HUBBARD Officials discuss suit over condominiums
The company sued after the city stopped construction.
By SHERRI L. SHAULIS
VINDICATOR TRUMBULL STAFF
HUBBARD -- City officials met in executive session to discuss resolving a pending federal lawsuit involving a condominium development.
At Tuesday's special meeting, council members and Mayor George Praznik met with lawyer John Latchney, representing the Love Insurance Agency, to discuss the terms offered to resolve a lawsuit filed against the city by Tri-Corp Management Co. of Vienna.
No action was taken at the meeting, and Praznik said since the case is pending he was unable to discuss the specifics of the case. He said he was unsure when council would take any action on the matter. Hubbard council is recessed until September.
Court documents show the lawsuit, filed in May 2000, was ordered "settled and dismissed" July 30 by U.S. District Judge James S. Gwin.

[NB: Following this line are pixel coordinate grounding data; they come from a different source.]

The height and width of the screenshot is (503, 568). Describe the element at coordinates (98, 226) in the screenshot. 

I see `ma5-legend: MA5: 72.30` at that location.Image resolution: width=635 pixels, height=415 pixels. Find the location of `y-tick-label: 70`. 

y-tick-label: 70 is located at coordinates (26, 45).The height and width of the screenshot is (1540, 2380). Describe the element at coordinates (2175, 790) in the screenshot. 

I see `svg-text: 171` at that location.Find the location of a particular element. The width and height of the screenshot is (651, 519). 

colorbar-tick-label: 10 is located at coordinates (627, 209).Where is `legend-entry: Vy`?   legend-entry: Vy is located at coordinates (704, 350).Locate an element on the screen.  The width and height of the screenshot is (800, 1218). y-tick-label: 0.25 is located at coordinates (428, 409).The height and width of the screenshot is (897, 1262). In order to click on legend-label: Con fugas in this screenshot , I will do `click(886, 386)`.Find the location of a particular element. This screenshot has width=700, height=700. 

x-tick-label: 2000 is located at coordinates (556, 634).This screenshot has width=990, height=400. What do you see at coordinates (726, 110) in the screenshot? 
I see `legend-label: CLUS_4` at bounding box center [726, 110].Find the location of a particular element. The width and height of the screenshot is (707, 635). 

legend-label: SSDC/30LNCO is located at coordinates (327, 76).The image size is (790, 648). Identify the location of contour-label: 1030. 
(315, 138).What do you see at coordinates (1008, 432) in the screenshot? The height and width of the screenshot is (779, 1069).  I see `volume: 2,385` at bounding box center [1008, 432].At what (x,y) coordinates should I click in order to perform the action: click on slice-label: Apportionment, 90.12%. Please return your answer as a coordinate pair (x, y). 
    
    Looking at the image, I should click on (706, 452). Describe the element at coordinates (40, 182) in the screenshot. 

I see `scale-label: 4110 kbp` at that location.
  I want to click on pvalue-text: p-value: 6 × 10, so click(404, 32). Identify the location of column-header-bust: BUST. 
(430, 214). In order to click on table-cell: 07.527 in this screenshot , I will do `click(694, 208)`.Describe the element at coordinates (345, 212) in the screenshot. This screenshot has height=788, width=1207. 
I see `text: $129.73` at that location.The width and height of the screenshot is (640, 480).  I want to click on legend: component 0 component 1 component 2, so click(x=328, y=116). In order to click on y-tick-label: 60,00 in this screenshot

The papers do not disclose the terms of the settlement.
Praznik said the executive session was to allow council and other city officials to discuss the offered terms.
Tri-Corp owners sued the city over a long-standing dispute over a proposed condominium development on the city's northeast side.
Tri-Corp sought to install 14 prebuilt condominium homes on four acres it owns on Elmwood and Gary drives. The project has been stalled since the city ordered construction to cease in May 1998.
Tri-Corp argues in the suit that the city withdrew its approval of the project, which was based on the unanimous recommendation of the city's planning and zoning commission. The commission approved the project in January 1997.
City officials stopped the construction, saying that the approval was only preliminary, and final approval was needed from council. Council members rejected the plan, saying the area is zoned only for single-family dwellings, and that the planned condominiums would violate the zoning code.
Tri-Corp originally filed the lawsuit in 1999 in Trumbull County Common Please Court, asking for permission to continue construction, and for $500,000 in damages plus attorney's fees. That suit was dropped by Tri-Corp, but then refiled in the federal court.